• [Data lines]
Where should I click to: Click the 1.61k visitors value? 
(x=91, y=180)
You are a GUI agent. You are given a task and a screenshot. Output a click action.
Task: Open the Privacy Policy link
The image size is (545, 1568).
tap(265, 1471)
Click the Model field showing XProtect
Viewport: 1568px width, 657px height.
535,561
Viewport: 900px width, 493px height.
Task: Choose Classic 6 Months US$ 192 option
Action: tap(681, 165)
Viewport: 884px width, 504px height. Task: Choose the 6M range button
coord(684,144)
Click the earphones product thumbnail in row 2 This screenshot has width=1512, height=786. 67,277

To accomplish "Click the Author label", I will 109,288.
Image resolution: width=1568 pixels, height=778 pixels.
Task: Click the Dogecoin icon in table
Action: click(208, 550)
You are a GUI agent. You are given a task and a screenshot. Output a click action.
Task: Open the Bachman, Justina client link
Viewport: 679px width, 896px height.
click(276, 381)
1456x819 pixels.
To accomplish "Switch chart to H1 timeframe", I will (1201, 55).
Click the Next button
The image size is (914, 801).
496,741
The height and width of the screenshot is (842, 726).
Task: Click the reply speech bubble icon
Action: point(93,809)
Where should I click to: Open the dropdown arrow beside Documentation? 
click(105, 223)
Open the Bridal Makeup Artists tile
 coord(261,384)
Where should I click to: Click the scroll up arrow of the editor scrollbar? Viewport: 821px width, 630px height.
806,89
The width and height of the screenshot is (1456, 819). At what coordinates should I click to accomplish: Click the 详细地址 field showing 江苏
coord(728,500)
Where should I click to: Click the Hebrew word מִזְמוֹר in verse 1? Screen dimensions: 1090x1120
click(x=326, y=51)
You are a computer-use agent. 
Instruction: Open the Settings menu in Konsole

• [The task] Rewrite every one of the rows above, substituting "UI agent" for "GUI agent" and leaving everything else unchanged.

• [Written response]
Where should I click to: Click the 1.61k visitors value? 
(x=91, y=180)
You are a UI agent. You are given a task and a screenshot. Output a click action.
Task: Open the Privacy Policy link
The image size is (545, 1568).
tap(265, 1471)
Click the Model field showing XProtect
Viewport: 1568px width, 657px height.
535,561
Viewport: 900px width, 493px height.
Task: Choose Classic 6 Months US$ 192 option
Action: tap(681, 165)
Viewport: 884px width, 504px height. Task: Choose the 6M range button
coord(684,144)
Click the earphones product thumbnail in row 2 This screenshot has width=1512, height=786. 67,277

To accomplish "Click the Author label", I will 109,288.
Image resolution: width=1568 pixels, height=778 pixels.
Task: Click the Dogecoin icon in table
Action: click(208, 550)
You are a UI agent. You are given a task and a screenshot. Output a click action.
Task: Open the Bachman, Justina client link
Viewport: 679px width, 896px height.
click(276, 381)
1456x819 pixels.
To accomplish "Switch chart to H1 timeframe", I will (1201, 55).
Click the Next button
The image size is (914, 801).
496,741
The height and width of the screenshot is (842, 726).
Task: Click the reply speech bubble icon
Action: point(93,809)
Where should I click to: Open the dropdown arrow beside Documentation? 
click(105, 223)
Open the Bridal Makeup Artists tile
 coord(261,384)
Where should I click to: Click the scroll up arrow of the editor scrollbar? Viewport: 821px width, 630px height.
806,89
The width and height of the screenshot is (1456, 819). At what coordinates should I click to accomplish: Click the 详细地址 field showing 江苏
coord(728,500)
Where should I click to: Click the Hebrew word מִזְמוֹר in verse 1? Screen dimensions: 1090x1120
click(x=326, y=51)
You are a computer-use agent. 
Instruction: Open the Settings menu in Konsole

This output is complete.